La perturbation de l'autophagie, un mécanisme de dégradation et d'élimination du matériel cellulaire obsolète, pourrait être à l'origine de changements cognitifs précoces dans la maladie de Huntington. C’est pour ces neurologues de la Columbia University (New York) une cible prometteuse pour de nouvelles thérapies. Cette revue de la littérature, publiée dans le Journal of Huntington's Disease décrit en effet comment la fameuse protéine huntingtine mutante (mHtt) contribue au dysfonctionnement cognitif et à la mort cellulaire, en perturbant justement, l'autophagie synaptique.
La maladie de Huntington est une maladie neurodégénérative progressive causée par l’excès d'un certain type de séquences d'ARN répétées dans un gène – la huntingtine- présent dans chaque cellule. Ces séquences répétées – sous forme de petits ARN interférents (siRNAs)- attaquent les gènes essentiels à la survie de la cellule et notamment des cellules nerveuses dans le cerveau. La maladie est caractérisée par des symptômes moteurs, cognitifs et psychiatriques, et les symptômes moteurs étant souvent précédés de changements cognitifs. De récentes études ont suggéré que le mécanisme d’autophagie joue un rôle central dans le maintien synaptique, et la perturbation de l'autophagie peut être à l'origine de changements cognitifs précoces.
Mieux comprendre ces mécanismes pourrait permettre de développer de nouveaux traitements pour la maladie de Huntington et d’autres troubles neurodégénératifs.
L'autophagie permet la maintenance synaptique dans le cerveau sain
Ici, les experts newyorkais décrivent comment l'autophagie, le processus cellulaire responsable de l'élimination des fragments obsolètes ou endommagés de la cellule, joue un rôle essentiel en soutenant la maintenance synaptique dans le cerveau sain, et comment le dysfonctionnement de l'autophagie dans la maladie de Huntington compromet la maintenance synaptique et donc déclenche le développement précoce de la maladie. En interférant avec l'efficacité de l'autophagie, la protéine Huntingtine (mHtt) compromet la plasticité synaptique, provoquant à la fois un dysfonctionnement cognitif et une perte d'entrée synaptique normale vers les cellules post-synaptiques et une rétroaction vers les cellules présynaptiques.
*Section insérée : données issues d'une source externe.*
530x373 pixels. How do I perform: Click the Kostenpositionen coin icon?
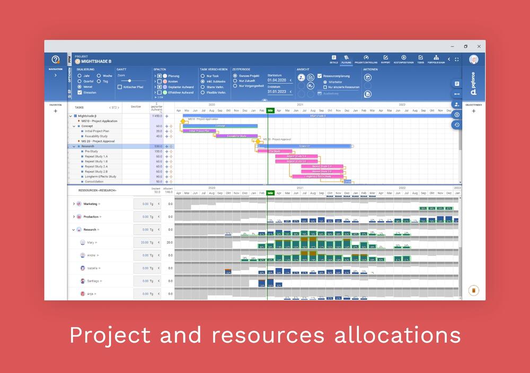(403, 57)
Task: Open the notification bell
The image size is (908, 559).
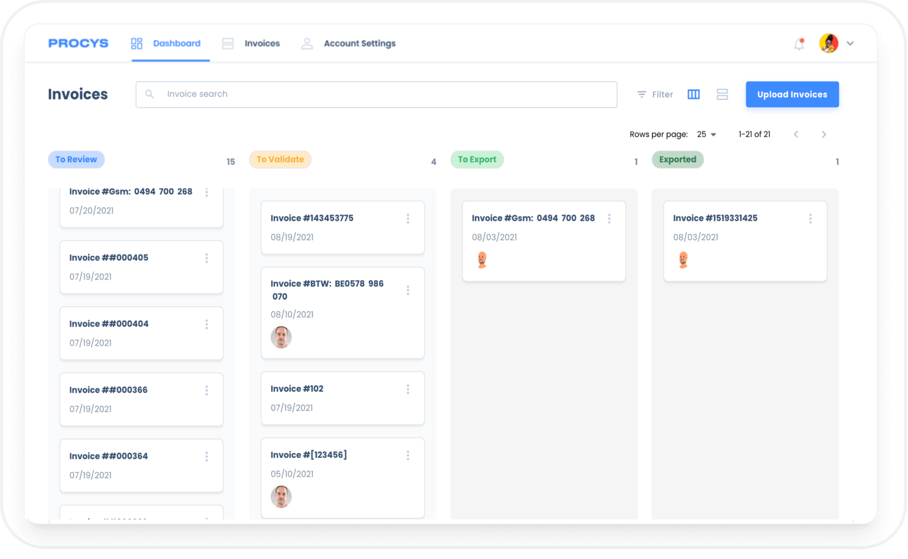Action: (x=799, y=43)
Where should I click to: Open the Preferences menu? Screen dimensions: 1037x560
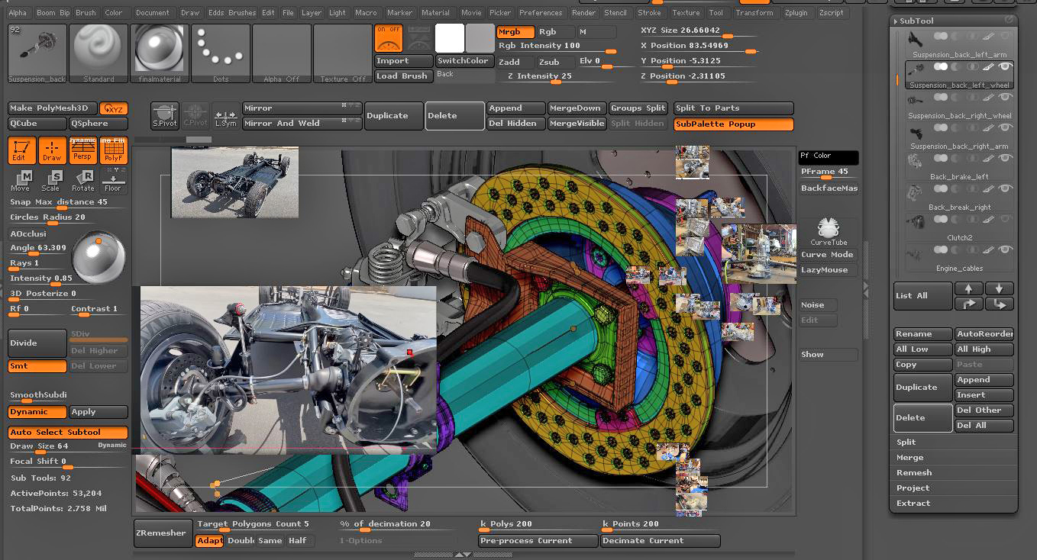click(x=540, y=13)
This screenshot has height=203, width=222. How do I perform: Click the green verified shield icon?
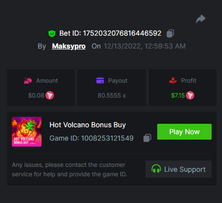[x=52, y=34]
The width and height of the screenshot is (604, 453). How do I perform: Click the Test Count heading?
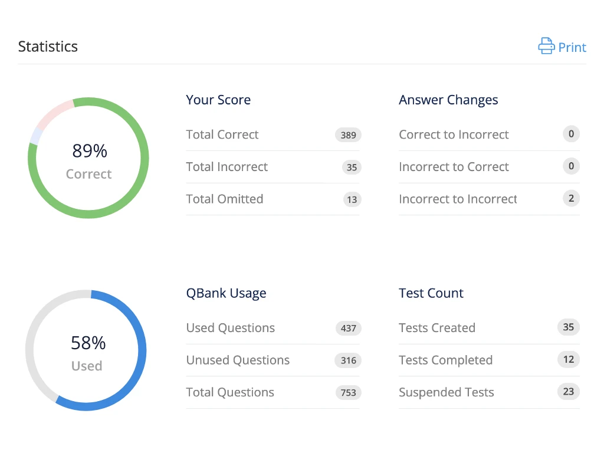click(x=431, y=293)
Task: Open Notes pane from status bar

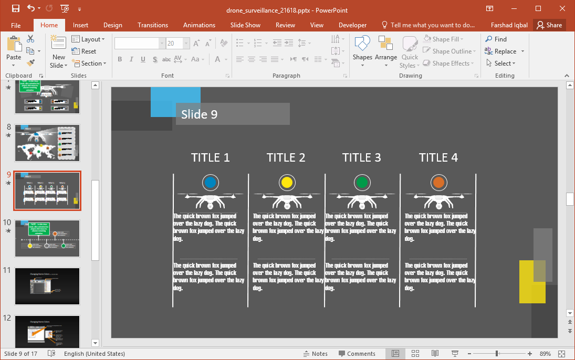Action: [315, 354]
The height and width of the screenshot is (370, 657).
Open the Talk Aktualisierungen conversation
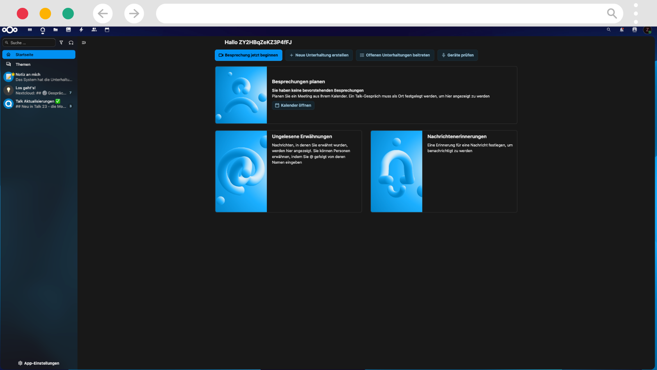(x=39, y=104)
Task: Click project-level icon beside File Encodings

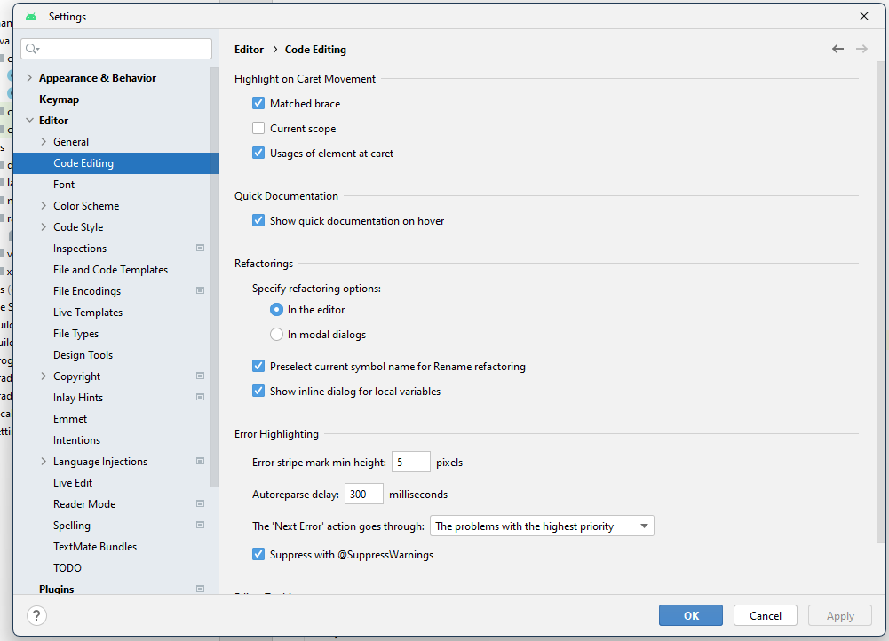Action: (x=201, y=291)
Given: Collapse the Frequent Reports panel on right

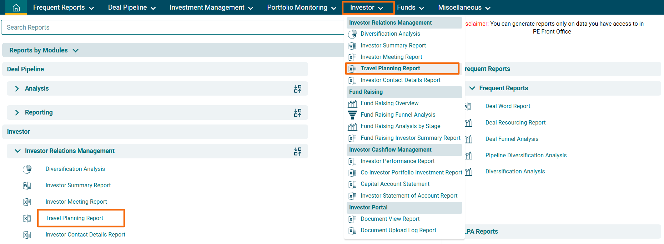Looking at the screenshot, I should pyautogui.click(x=472, y=88).
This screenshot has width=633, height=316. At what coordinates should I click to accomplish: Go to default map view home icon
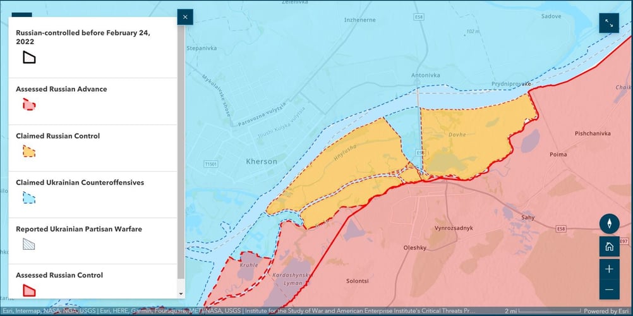pos(609,246)
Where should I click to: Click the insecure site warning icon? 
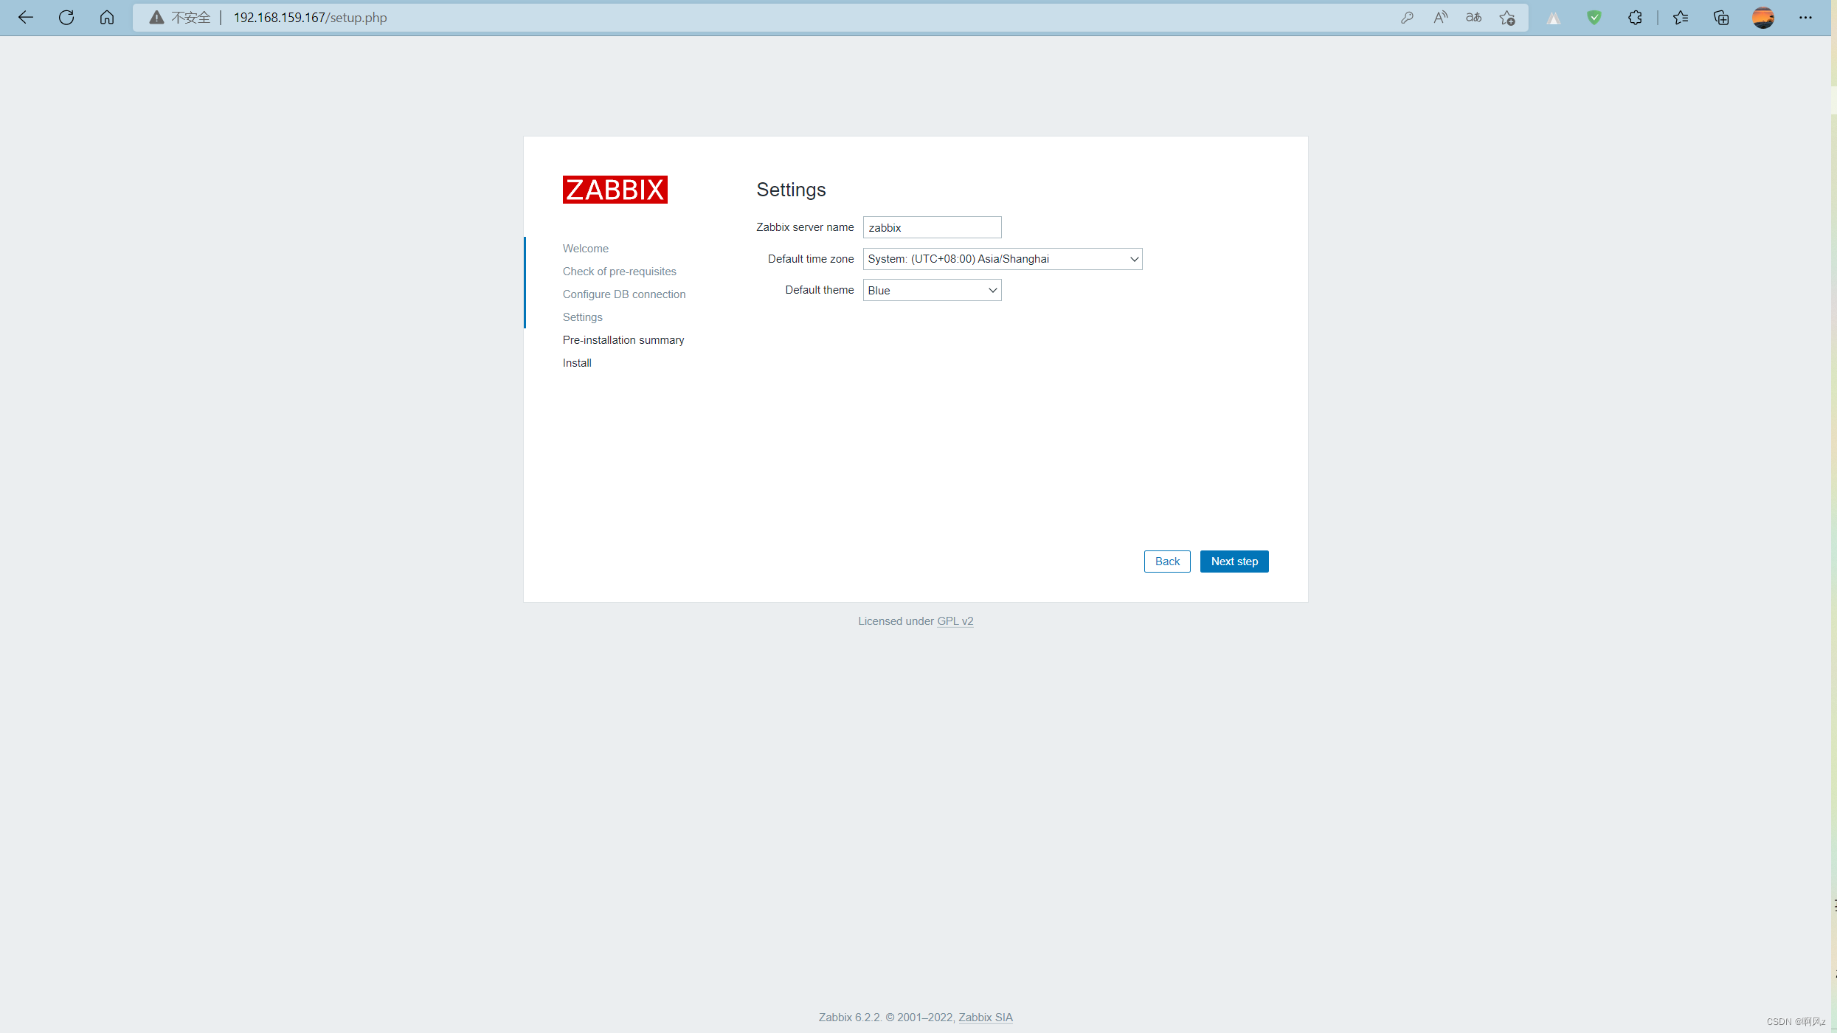pyautogui.click(x=156, y=18)
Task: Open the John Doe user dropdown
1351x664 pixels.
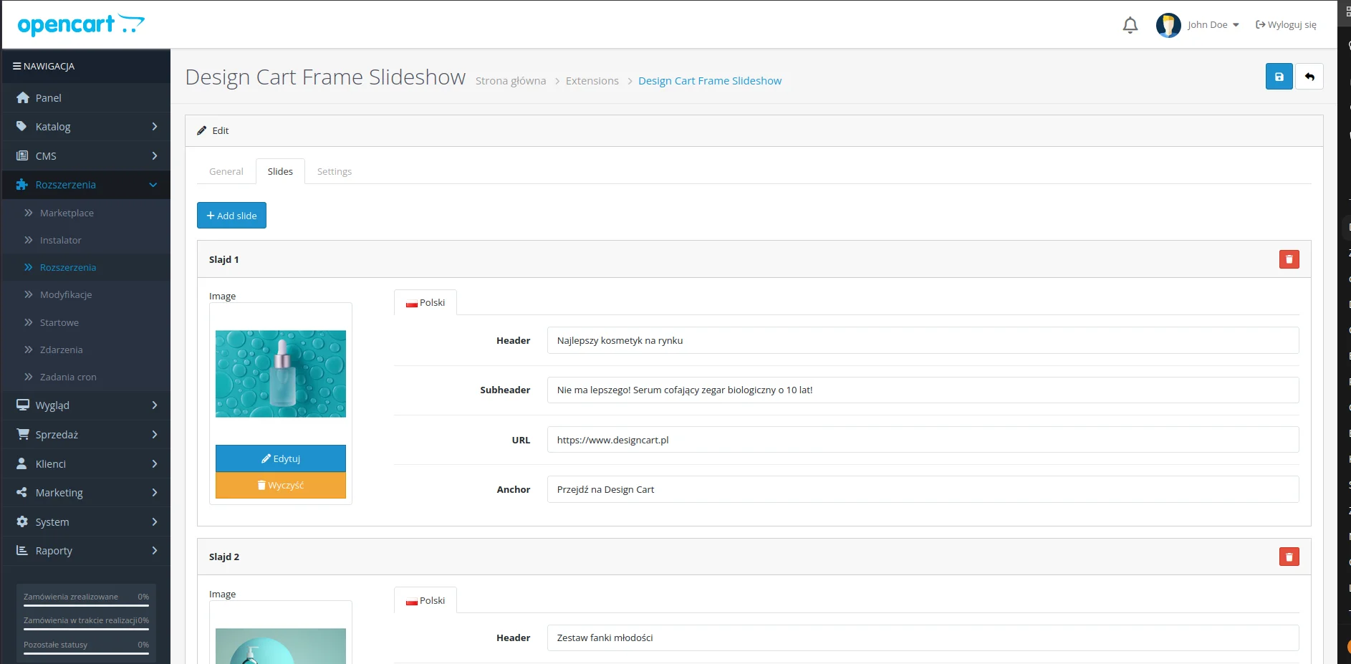Action: click(1213, 25)
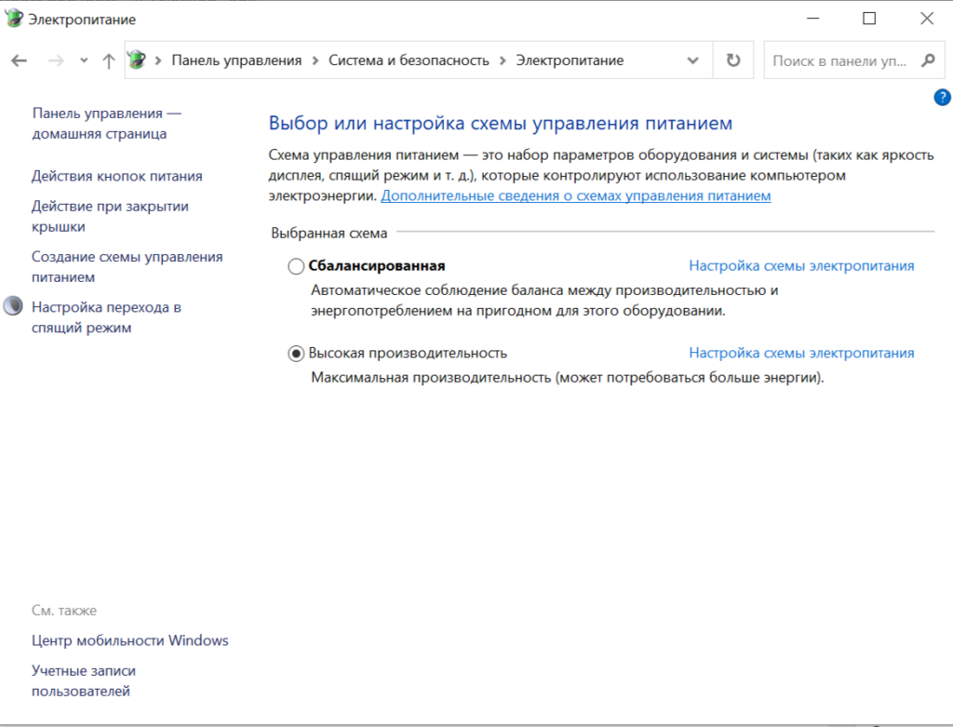Screen dimensions: 953x727
Task: Select the Высокая производительность power plan
Action: tap(296, 354)
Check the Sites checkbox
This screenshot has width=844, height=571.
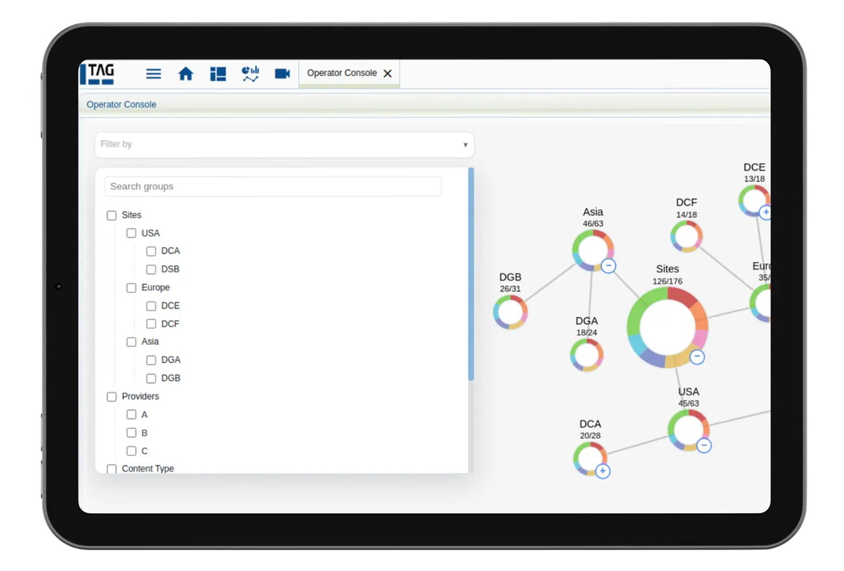point(112,215)
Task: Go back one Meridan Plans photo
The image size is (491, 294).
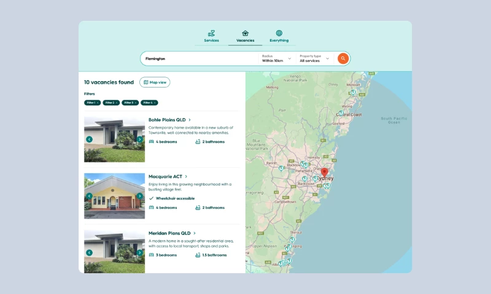Action: (89, 252)
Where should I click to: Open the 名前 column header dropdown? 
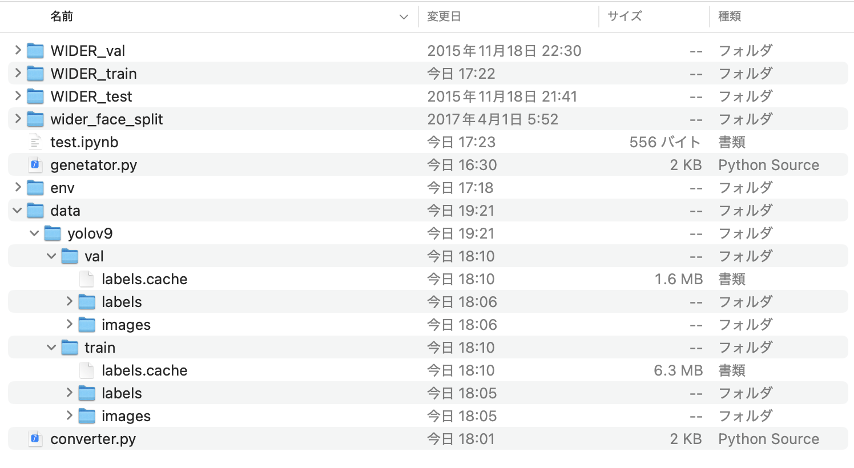(x=404, y=17)
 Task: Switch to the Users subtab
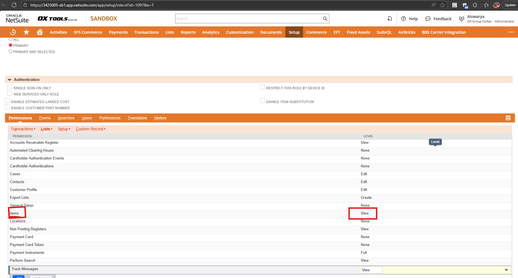[87, 118]
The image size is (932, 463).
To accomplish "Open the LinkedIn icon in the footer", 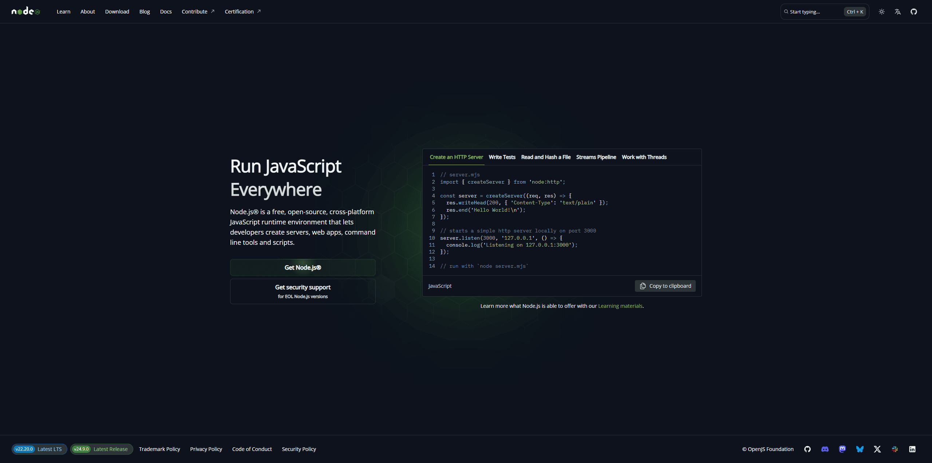I will pyautogui.click(x=912, y=449).
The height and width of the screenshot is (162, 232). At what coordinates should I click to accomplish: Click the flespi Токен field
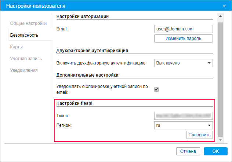[184, 116]
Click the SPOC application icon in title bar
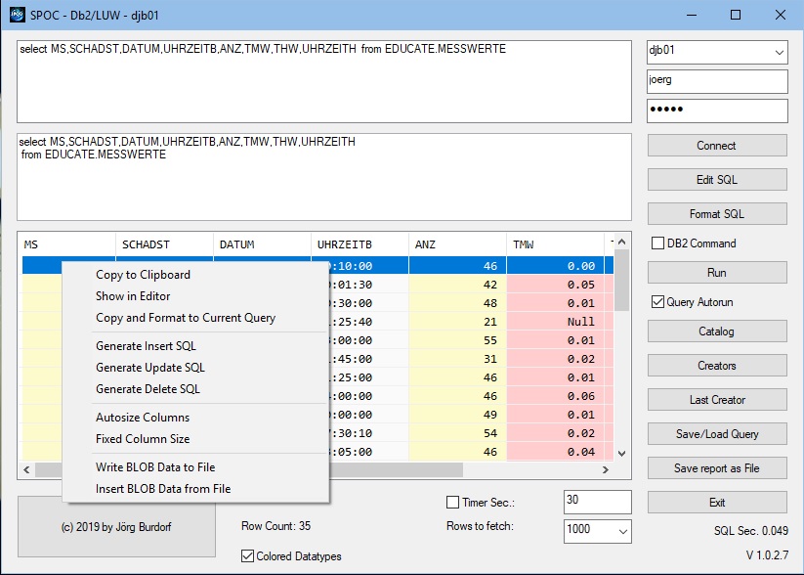This screenshot has height=575, width=804. (x=17, y=15)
La perte d'entrée et cette rétroaction synaptiques induit la mort cellulaire (Voir schéma).
Cette voie pathogénique jusqu'alors inexplorée va permettre d’identifier de nouvelles thérapies permettant de modifier le cours de la maladie, écrivent les chercheurs dans leur communiqué : « Comme de nombreuses maladies neurodégénératives affectant la cognition, comme la maladie d'Alzheimer par exemple, les données précliniques et cliniques indiquent que les synapses, la partie des cellules du cerveau responsable de la communication entre les cellules, sont affectées au tout début de la maladie », expliquent les auteurs, le Dr Hilary Grosso Jasutkar et Ai Yamamoto, PhD, des départements de neurologie et de pathologie et de biologie cellulaire de la Columbia University. « Nous avons longtemps pensé que l'autophagie jouait un rôle dans la physiopathologie de la maladie de Huntington, mais ce rôle restait mal compris. Des preuves récentes indiquent que :
l'autophagie peut être déterminante dans le maintien de la synapse.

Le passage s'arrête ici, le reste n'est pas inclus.